━━━ Document passage ━━━

Exporting mailboxes to pst to minimize down time during move

okay, this is a crazy scheme, so I am in desperate need of some input from you guys.

As I have mentioned in another post, we are going to be moving some mailboxes from one server to another across a wan link. We would like to do this, as usual, with minimal impact on the users. Some of these users however (read:owners of the company) have mailboxes in the 8-10 gig range. To move this over a wan link would take kind of forever. So, my thoughts on minimizing impact to the user was to export the vast majority of the data in the mailbox to a pst. Then move the now slimmed-down mailbox to the new server. We could then physically transfer the pst file on removable media to the new location and merge it back into the mailbox.

Whew.

thats some nonsense right there. what do you guys think?


John
__________________________________________

Work In Progress: BSCI, Sharepoint

Comments

  • MishraMishra Member Posts: 2,468 ■■■■□□□□□□
    How fast is your WAN link?
    My blog http://www.calegp.com

    You may learn something!
  • blargoeblargoe Member Posts: 4,174 ■■■■■■■■■□
    And what version of Exchange?

━━━ Data supplied ━━━

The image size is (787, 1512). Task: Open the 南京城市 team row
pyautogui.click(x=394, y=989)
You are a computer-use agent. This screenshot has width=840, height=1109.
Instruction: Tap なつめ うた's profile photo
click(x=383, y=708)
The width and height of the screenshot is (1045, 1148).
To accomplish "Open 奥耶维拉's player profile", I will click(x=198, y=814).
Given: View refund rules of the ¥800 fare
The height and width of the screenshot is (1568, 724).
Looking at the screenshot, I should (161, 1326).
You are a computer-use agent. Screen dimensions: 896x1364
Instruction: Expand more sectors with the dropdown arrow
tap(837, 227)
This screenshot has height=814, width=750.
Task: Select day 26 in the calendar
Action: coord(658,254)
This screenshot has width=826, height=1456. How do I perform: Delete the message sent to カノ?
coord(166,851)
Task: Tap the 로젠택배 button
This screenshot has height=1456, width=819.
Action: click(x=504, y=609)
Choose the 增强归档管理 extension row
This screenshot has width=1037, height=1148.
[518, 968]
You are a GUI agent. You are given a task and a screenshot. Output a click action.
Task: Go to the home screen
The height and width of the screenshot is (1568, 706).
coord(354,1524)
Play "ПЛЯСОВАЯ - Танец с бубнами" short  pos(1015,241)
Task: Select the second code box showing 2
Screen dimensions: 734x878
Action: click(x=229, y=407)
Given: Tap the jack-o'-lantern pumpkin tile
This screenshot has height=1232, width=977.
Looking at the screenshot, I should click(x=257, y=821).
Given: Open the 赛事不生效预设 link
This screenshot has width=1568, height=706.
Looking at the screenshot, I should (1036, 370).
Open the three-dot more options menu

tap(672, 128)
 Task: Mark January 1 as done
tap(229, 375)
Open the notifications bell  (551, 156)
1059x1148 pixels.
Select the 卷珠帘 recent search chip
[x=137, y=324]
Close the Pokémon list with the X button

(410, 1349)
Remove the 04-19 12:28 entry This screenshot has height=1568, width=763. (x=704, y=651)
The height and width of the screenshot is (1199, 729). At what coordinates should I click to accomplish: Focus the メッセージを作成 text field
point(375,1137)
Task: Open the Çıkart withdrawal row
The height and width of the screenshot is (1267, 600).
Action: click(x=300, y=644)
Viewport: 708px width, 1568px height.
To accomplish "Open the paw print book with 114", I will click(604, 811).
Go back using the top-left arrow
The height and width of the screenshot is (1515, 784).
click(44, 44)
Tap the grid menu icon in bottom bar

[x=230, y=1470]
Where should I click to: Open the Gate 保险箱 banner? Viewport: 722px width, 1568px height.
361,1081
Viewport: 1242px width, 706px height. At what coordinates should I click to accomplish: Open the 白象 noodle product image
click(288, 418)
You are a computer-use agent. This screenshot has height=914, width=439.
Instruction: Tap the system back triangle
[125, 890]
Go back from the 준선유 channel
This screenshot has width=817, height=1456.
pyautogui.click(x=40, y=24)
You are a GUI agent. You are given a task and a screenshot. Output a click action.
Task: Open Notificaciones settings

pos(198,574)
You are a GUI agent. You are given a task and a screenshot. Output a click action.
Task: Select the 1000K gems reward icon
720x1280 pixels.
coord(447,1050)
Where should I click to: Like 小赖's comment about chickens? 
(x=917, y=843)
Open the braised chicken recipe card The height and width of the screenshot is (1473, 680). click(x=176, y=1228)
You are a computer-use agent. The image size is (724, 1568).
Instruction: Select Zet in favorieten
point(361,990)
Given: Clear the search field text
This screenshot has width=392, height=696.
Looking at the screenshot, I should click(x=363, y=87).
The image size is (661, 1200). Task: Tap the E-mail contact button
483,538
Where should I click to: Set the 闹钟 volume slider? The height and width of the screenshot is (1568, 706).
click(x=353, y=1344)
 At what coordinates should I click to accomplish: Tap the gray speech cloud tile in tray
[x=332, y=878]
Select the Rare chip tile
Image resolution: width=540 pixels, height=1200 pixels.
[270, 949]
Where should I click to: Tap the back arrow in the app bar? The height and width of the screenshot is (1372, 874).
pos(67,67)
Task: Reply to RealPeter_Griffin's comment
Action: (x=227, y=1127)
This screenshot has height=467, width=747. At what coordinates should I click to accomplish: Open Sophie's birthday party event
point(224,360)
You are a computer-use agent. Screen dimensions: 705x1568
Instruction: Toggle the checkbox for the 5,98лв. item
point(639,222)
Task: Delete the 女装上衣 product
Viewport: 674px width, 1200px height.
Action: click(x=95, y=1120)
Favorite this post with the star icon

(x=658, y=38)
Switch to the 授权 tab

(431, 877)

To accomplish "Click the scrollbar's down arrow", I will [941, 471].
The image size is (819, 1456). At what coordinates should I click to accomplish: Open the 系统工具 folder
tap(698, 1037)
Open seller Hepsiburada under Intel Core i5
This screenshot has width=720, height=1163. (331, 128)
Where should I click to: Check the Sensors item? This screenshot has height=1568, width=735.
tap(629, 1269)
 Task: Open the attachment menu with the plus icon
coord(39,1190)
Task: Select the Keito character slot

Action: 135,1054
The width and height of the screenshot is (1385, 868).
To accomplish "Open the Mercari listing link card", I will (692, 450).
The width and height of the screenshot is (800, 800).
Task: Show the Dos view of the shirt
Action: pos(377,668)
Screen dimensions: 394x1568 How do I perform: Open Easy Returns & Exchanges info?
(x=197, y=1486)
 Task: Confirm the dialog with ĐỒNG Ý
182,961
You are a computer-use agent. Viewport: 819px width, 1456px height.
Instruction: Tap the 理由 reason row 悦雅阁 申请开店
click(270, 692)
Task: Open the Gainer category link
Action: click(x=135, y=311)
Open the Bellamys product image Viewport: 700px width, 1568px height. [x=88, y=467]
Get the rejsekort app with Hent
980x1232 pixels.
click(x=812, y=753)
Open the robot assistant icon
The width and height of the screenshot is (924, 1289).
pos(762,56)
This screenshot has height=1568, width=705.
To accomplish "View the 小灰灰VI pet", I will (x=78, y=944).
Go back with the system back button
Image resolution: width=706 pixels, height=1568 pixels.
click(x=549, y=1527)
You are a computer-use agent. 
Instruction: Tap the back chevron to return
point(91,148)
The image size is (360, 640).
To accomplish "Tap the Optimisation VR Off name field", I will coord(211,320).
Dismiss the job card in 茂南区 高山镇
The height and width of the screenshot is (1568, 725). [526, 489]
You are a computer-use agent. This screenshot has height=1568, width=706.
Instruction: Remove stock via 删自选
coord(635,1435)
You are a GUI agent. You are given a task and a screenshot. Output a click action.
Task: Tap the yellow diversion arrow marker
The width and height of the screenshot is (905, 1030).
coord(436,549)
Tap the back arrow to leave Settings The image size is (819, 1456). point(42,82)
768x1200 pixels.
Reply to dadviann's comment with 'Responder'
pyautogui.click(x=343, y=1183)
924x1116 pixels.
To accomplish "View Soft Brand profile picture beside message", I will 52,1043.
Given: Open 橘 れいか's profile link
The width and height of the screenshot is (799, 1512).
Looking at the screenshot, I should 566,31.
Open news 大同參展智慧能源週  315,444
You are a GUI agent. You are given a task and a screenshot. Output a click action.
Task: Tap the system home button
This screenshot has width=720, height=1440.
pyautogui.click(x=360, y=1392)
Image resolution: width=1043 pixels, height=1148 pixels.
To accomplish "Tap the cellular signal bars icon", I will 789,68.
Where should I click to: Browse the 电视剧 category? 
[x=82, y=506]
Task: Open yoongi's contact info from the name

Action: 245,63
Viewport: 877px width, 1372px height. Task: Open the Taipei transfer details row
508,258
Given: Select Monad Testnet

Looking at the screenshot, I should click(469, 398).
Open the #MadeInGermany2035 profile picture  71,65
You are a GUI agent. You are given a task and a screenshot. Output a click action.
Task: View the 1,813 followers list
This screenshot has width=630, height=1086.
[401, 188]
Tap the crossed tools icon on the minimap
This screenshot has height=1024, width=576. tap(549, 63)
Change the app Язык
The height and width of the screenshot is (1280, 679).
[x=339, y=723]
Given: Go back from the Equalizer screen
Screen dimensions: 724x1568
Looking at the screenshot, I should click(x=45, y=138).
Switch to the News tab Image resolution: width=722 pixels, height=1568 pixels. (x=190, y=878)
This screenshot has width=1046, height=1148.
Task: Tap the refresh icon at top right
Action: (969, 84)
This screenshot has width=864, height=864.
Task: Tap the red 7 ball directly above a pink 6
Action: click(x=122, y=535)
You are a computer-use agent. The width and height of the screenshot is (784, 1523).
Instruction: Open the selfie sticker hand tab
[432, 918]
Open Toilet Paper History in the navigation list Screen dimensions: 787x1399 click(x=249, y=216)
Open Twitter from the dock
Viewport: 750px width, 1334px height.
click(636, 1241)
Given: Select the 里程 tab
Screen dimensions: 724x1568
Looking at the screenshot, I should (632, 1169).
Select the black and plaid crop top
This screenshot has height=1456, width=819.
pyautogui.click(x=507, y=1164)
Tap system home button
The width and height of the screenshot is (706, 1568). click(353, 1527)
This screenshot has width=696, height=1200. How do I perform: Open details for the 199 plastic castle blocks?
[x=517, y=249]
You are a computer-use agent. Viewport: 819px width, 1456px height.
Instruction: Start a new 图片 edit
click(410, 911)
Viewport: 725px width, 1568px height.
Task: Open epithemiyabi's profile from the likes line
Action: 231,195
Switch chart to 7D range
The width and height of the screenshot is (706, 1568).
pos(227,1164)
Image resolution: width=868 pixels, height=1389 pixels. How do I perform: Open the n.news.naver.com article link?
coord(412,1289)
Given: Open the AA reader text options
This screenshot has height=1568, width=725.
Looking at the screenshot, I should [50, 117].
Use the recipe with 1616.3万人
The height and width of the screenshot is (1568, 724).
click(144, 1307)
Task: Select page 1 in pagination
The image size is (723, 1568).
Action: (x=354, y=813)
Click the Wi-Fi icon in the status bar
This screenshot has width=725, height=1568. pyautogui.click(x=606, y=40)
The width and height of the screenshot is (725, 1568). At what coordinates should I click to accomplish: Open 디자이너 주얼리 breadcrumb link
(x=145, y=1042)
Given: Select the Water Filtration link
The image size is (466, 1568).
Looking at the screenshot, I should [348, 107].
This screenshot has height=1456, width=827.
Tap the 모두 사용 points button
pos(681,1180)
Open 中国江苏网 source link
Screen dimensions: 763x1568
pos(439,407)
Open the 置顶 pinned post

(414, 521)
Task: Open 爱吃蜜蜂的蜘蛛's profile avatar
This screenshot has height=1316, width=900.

━━━

Required task A - In the forum thread about moving Exchange mailboxes over a WAN link, what size range do the mailboxes of the company owners fall into?
Required task B - Continue the forum thread about moving Exchange mailboxes over a WAN link, picking up after its final reply.

Written answer A - They are in the 8-10 gig range.

Written answer B -
    IT guy since 12/00

    Recent: 11/2019 - RHCSA (RHEL 7); 2/2019 - Updated VCP to 6.5 (just a few days before VMware discontinued the re-cert policy...)
    Working on: RHCE/Ansible
    Future: Probably continued Red Hat Immersion, Possibly VCAP Design, or maybe a completely different path. Depends on job demands...
  • cnfuzzdcnfuzzd Member Posts: 208
    Source network has a T1, using a hardware VPN connection to a DSL connection that has advertised speeds of 10mb.

    Both servers would be Exchange 2003 ent.



    John
    __________________________________________

    Work In Progress: BSCI, Sharepoint
  • royalroyal Member Posts: 3,352 ■■■■□□□□□□
    It sounds fine really. Only issue would be how fast you can physically transfer the files. If it's far, you'll be without mailbox data for a period of time.

    Use exmerge to export data to a .pst. Burn PST files to a CD/DVD and then UPS/Fedex/DHL/USPS those to the target location. Again, your users may be without data for a period of time. If the location isn't that far, drive it over and begin the import process once you get there. Move the mailboxes upon arrival of the CD/DVDs. Use exmerge to import data to a .pst.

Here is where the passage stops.